Question

Find the area of a sector whose arc length is $30\pi $ cm and angle of the sector is $40^\circ$.

Answer 1

Hint: First, change the angle from degree to the radian. Then, find the radius of the circle by using the length of the arc and the angle of the sector. After that, find the area of the sector of the circle by using the radius of the circle and the angle of the sector.

Complete step-by-step answer:
Given:- Arc length = $30\pi $ cm
Angle of the sector= $40^\circ$
Let S be the length of the arc, $\theta $ be the angle of the sector and A be the area of the sector.
Convert the angle of the sector in radians.
As, we know that $1^\circ = \dfrac{\pi }{{180}}$. Then,
$40^\circ = 40 \times \dfrac{\pi }{{180}}$
Cancel out the common factor from the numerator and the denominator,
$40^\circ = \dfrac{{2\pi }}{9}$
Since, the arc length is the product of the radius and the angle of the sector. Then,
$S = r\theta $
Put S= $30\pi $ cm and $\theta = \dfrac{{2\pi }}{9}$,
$30\pi = r \times \dfrac{{2\pi }}{9}$
Divide $30\pi $ by $\dfrac{{2\pi }}{9}$ to get the radius of the circle.
$r = \dfrac{{30\pi }}{{2\pi }} \times 9$
Cancel out the common factors from both numerator and denominator,
$r = 135\,cm$
Now, find the area of the segment,
$A = \dfrac{1}{2}{r^2}\theta $
Put the values of r and $\theta $, we get,
$A = \dfrac{1}{2} \times 135 \times 135 \times \dfrac{{2\pi }}{9}$
Cancel out the common factors from both numerator and denominator. Multiply the remaining parts,
$A = 2025\pi \,c{m^2}$

Hence, the area of the segment is $2025\pi \,c{m^2}$.

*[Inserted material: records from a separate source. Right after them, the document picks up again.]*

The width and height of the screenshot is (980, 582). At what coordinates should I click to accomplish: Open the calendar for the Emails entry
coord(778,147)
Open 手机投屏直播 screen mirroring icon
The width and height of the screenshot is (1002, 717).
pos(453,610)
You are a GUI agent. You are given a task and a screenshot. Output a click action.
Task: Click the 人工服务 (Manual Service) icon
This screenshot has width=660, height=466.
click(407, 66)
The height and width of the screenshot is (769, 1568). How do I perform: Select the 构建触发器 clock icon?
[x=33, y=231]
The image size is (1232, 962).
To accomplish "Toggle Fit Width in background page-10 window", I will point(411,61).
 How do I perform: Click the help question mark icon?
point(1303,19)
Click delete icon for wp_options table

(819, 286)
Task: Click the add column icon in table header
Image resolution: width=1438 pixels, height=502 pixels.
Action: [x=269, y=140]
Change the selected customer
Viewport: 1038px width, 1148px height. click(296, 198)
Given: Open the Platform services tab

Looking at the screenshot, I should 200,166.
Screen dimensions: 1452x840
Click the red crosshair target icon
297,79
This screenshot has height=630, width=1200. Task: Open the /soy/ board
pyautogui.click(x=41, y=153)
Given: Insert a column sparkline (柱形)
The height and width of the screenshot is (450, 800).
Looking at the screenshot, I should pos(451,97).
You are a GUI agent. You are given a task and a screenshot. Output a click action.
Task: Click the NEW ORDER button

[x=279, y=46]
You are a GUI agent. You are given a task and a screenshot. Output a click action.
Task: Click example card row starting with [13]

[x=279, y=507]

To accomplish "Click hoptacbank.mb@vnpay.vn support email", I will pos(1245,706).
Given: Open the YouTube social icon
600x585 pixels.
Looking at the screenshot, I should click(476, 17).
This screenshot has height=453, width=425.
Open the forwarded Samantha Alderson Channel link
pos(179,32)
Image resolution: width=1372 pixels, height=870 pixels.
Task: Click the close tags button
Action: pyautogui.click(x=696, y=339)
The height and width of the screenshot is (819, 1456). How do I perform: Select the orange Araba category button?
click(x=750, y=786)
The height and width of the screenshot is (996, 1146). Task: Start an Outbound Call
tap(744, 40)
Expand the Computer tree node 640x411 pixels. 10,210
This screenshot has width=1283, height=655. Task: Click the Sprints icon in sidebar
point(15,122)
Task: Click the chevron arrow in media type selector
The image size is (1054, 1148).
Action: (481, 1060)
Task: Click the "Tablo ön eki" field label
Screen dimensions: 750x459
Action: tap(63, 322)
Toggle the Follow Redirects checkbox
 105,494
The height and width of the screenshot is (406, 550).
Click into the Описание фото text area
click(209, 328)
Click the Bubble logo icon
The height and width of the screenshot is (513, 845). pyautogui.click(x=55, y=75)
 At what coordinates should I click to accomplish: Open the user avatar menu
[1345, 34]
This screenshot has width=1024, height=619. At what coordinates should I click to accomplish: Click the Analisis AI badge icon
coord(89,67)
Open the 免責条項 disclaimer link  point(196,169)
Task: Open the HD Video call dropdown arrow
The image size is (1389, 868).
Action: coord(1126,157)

Note: The students might make mistakes by not transforming the angle from degree to radians and when they calculate the area of the segment. As the radius is obtained by using the angle of sector. The students use $A = \pi {r^2}$ to calculate the area which gives the area of the whole circle instead of the area of the segment.